Le 29 octobre 2006, il est élu au suffrage universel (58%) face à Jean-Pierre Bemba, du Mouvement de libération du Congo (MLC, opposition), à l’issue des premières élections libres depuis l’indépendance de la Belgique en 1960. L’entre-deux-tours a été émaillé de violences. Les 22 et 23 mars 2007, Kinshasa est le théâtre de combats à l’arme lourde entre l’armée et la garde rapprochée de Jean-Pierre Bemba. Les combats font plus de 300 morts, selon la Mission de l’ONU (Monuc), qui dénonce « un usage disproportionné » de la force. La troupe du MLC est totalement défaite et le sénateur Bemba quitte la RDC.

Le 28 novembre 2011, Joseph Kabila est réélu lors d’une présidentielle à un tour. L’opposant Etienne Tshisekedi, arrivé deuxième, rejette les résultats. Organisées de façon chaotique et marquées par des violences, les élections sont entachées de nombreuses irrégularités selon la communauté internationale.

Emeutes et pillages

Du 19 au 22 janvier 2015, des manifestations éclatent à Kinshasa contre une révision de la loi électorale susceptible d’entraîner un report de la présidentielle et de permettre à M. Kabila de rester au pouvoir au-delà de son second et dernier mandat constitutionnel.

Les manifestations dégénèrent en émeutes et pillages. La répression fait plusieurs dizaines de morts.

Les 19 et 20 septembre 2016, de nouvelles violences entre forces de l’ordre et jeunes réclamant le départ de M. Kabila secouent Kinshasa, faisant plusieurs dizaines de morts. Des pillages et des incendies visent des bâtiments publics et des permanences de partis de la majorité.

Le 20 décembre, au dernier jour du mandat de M. Kabila, Kinshasa et plusieurs autres villes sont le théâtre d’affrontements meurtriers entre forces de l’ordre et jeunes hostiles à son maintien au pouvoir. L’ONU fait état d’au moins 40 morts.

Accord sous l’égide de l’épiscopat

Le 31 décembre 2016, pouvoir et opposition signent un accord sous l’égide de l’épiscopat catholique, autorisant M. Kabila à rester jusqu’à la « fin 2017 », en contrepartie de la création d’un Conseil national de suivi de l’accord et de la nomination d’un Premier ministre issu de l’opposition.

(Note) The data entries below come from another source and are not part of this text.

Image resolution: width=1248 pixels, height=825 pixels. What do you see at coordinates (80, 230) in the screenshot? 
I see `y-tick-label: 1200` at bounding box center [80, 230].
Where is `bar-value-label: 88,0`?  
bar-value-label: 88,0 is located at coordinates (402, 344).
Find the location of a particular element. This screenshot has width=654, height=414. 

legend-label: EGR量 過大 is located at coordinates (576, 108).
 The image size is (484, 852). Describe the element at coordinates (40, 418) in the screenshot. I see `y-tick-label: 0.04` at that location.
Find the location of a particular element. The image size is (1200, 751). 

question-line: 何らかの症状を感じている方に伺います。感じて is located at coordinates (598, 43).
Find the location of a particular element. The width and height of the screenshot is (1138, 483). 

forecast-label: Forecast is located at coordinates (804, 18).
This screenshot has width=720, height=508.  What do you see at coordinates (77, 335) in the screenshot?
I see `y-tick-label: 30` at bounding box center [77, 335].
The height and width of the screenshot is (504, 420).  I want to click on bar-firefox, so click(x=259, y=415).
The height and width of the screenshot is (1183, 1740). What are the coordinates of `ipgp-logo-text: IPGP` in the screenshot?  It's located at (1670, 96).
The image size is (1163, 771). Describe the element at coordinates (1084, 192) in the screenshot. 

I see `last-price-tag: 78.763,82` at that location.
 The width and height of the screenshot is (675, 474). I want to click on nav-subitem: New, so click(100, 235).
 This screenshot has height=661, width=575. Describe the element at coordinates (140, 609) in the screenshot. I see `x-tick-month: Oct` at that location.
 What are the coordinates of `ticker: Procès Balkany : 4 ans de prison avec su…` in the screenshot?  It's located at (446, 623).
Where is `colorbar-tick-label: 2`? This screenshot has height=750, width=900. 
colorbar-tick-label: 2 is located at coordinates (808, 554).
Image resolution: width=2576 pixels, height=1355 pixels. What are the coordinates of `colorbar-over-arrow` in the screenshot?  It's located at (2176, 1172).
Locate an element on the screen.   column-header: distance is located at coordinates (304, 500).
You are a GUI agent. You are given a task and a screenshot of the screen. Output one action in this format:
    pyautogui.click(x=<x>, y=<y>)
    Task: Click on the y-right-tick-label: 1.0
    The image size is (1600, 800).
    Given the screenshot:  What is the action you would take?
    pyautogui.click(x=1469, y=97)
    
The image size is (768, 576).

Le 7 avril 2017, Bruno Tshibala est nommé Premier ministre. Félix Tshisekedi, fils d’Étienne Tshisekedi – décédé en février -, qui briguait ce poste, accuse le président d’être « le principal obstacle au processus démocratique ».

Kabila au pouvoir jusqu’au début 2019

Le 5 novembre 2017, la Commission électorale annonce plusieurs scrutins, dont la présidentielle, le 23 décembre 2018. M. Kabila restera jusqu’en janvier 2019. L’opposition exige son départ dès fin 2017. L’épiscopat déplore « l’usage disproportionné de la force » par la police, citant « au moins » 56 morts, dont 52 « par balle », dans des manifestations entre avril et octobre 2017. Les 31 décembre et 21 janvier, une quinzaine de personnes sont tuées dans la répression de marches interdites, à l’appel d’un « comité laïc de coordination », proche de l’Eglise catholique. Nouvelle marche et deux nouveaux morts dans la répression le 25 février 2018. L’ONU et les pays occidentaux durcissent le ton contre Kinshasa.

Bemba acquitté et candidat

Le 8 juin 2018, la Cour pénale internationale (CPI) acquitte en appel l’ancien chef de guerre Jean-Pierre Bemba, arrêté en 2008 et condamné en première instance à 18 ans de prison pour crimes de guerre et crimes contre l’humanité en Centrafrique en 2002-2003.

Le 2 août, Jean-Pierre Bemba dépose sa candidature à la présidentielle, au lendemain de son retour triomphal à Kinshasa. Il est toujours poursuivi dans une affaire annexe de subornation de prison pour laquelle le parquet de la CPI a requis cinq ans de prison.

Katumbi empêché de rentrer –

Les 3 et 4 août, l’opposant en exil Moïse Katumbi est bloqué à la frontière zambienne, d’où il voulait rentrer en RDC pour déposer sa candidature à la présidentielle avant la date-butoir du 8 août. Ancien allié du président Kabila passé à l’opposition fin 2015, l’ex-gouverneur du Katanga, avait été autorisé à quitter la RDC en mai 2016 pour des raisons médicales. Il a depuis été condamné à trois ans de prison dans une affaire dont il nie tout fondement.